Zucchini soup with fresh basil and parsley

Zucchini soup with fresh basil and parsley

May 4 2021



Serves 5

Monday night soup is my favorite way to get tons of nutrients for a right start of the week!! I am making an easy zucchini soup here and just adding fresh herbs before blending together. Let me tell you that it is REALLY good!


  • 1 medium onion, chopped
  • 2 celery stalks, chopped
  • 3-4 medium zucchini
  • 1 bunch of fresh basil
  • 1 bunch of fresh parsley (both Italian and curly work here)
  • 6 cups of stock
  • Salt and pepper
  • 2-3 tbsp of olive oil


Heat up the olive oil on medium and cook the onion and celery for a couple of minutes until fragrant.

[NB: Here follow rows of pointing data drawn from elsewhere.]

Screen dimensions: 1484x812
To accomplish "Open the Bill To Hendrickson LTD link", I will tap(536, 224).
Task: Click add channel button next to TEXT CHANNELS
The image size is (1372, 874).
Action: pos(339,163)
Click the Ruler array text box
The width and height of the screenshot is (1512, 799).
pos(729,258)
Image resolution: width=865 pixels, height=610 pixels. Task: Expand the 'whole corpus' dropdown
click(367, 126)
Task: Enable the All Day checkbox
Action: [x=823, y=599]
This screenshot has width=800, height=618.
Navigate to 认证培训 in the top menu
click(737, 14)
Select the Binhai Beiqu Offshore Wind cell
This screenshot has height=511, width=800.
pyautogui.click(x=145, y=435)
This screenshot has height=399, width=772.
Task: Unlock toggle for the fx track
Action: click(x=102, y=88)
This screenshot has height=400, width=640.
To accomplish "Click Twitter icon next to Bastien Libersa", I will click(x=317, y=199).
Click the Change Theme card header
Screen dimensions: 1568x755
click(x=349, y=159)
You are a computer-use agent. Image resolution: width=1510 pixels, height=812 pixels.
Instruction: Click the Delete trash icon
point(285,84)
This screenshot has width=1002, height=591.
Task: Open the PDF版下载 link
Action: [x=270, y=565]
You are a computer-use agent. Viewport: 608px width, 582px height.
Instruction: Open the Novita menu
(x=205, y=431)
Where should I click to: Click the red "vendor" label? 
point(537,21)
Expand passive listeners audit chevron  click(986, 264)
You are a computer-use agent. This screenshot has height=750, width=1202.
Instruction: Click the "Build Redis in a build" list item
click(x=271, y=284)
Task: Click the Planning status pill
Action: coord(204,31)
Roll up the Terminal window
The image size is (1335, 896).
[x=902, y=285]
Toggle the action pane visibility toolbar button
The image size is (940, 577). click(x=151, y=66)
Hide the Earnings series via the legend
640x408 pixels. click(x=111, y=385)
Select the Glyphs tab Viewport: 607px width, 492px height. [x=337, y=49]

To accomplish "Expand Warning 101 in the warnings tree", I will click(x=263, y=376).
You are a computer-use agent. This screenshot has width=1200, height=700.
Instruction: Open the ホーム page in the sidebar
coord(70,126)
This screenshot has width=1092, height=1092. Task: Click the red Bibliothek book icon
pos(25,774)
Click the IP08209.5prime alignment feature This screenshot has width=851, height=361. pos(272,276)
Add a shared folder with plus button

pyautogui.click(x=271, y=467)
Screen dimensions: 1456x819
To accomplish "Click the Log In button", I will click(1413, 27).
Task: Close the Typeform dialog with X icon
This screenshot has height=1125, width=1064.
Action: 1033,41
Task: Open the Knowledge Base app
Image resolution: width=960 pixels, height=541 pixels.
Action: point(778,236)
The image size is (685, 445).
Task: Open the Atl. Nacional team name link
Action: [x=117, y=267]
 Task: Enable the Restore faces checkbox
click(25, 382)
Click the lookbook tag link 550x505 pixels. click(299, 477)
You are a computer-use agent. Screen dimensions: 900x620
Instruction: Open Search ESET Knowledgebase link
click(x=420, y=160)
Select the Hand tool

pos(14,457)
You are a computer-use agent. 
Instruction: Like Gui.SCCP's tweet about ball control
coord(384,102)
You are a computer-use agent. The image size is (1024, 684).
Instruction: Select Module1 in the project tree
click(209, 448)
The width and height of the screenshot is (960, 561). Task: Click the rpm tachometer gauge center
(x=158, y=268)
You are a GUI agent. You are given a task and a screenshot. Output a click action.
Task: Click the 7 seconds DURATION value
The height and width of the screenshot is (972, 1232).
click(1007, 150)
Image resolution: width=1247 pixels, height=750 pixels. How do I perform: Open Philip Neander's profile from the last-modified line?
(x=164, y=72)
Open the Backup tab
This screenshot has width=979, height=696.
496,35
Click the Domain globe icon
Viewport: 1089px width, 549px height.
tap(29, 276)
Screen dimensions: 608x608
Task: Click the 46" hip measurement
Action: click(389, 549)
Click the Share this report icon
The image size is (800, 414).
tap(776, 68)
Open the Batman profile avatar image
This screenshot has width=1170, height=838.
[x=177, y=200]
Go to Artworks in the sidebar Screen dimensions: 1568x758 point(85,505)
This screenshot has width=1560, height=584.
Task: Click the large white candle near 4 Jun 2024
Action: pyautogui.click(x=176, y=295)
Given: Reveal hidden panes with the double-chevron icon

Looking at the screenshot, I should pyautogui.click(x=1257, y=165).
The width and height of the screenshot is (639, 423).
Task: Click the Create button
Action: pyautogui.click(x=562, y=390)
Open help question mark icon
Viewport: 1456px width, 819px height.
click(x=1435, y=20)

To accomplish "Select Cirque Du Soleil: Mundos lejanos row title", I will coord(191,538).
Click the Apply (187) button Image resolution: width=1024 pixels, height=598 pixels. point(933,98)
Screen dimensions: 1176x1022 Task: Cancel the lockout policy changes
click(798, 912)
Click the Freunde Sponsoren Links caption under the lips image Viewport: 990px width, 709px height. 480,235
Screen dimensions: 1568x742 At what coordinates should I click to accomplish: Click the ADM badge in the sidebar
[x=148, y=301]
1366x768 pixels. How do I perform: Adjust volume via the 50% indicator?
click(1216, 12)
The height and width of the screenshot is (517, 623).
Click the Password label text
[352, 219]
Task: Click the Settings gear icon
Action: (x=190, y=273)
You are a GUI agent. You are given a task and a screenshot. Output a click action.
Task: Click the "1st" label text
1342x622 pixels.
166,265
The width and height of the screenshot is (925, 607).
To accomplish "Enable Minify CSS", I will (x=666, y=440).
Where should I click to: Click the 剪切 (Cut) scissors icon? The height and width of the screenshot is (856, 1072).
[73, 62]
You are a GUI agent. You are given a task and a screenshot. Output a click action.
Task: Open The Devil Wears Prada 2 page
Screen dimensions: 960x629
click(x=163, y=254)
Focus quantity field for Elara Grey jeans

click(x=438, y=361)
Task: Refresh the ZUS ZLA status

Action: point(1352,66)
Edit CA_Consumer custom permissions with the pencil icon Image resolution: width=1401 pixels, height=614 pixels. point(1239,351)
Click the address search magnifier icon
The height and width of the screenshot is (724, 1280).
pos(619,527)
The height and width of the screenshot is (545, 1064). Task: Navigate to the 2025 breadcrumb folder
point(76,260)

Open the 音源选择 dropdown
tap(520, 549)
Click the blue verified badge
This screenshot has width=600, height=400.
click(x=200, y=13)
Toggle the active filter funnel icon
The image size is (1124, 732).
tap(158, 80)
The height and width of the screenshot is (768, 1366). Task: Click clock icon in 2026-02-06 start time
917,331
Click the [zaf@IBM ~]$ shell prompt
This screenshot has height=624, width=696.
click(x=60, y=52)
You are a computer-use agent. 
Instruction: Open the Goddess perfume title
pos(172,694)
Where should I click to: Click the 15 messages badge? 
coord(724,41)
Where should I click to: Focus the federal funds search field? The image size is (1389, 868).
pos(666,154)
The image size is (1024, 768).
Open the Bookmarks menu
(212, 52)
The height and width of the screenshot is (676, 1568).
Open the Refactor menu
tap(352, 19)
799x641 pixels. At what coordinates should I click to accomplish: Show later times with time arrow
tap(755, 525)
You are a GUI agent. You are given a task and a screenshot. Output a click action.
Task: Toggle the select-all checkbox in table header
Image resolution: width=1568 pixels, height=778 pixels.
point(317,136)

Wash the zucchini , remove the ends and roughly chop. Add to the onion and celery and keep on stirring and cooking for a little longer. Add some salt and pepper, I usually start with 1 tsp each, and add the stock.

Bring to a boil, then simmer for 10-15 minutes until veggies are cooked and soft enough that you can pick a fork through it.

Transfer to a blender and add the fresh herbs and purée until smooth. Taste and adapt seasoning.

I always make extra so I have some for lunches throughout the week with a nice piece of avocado toast or something!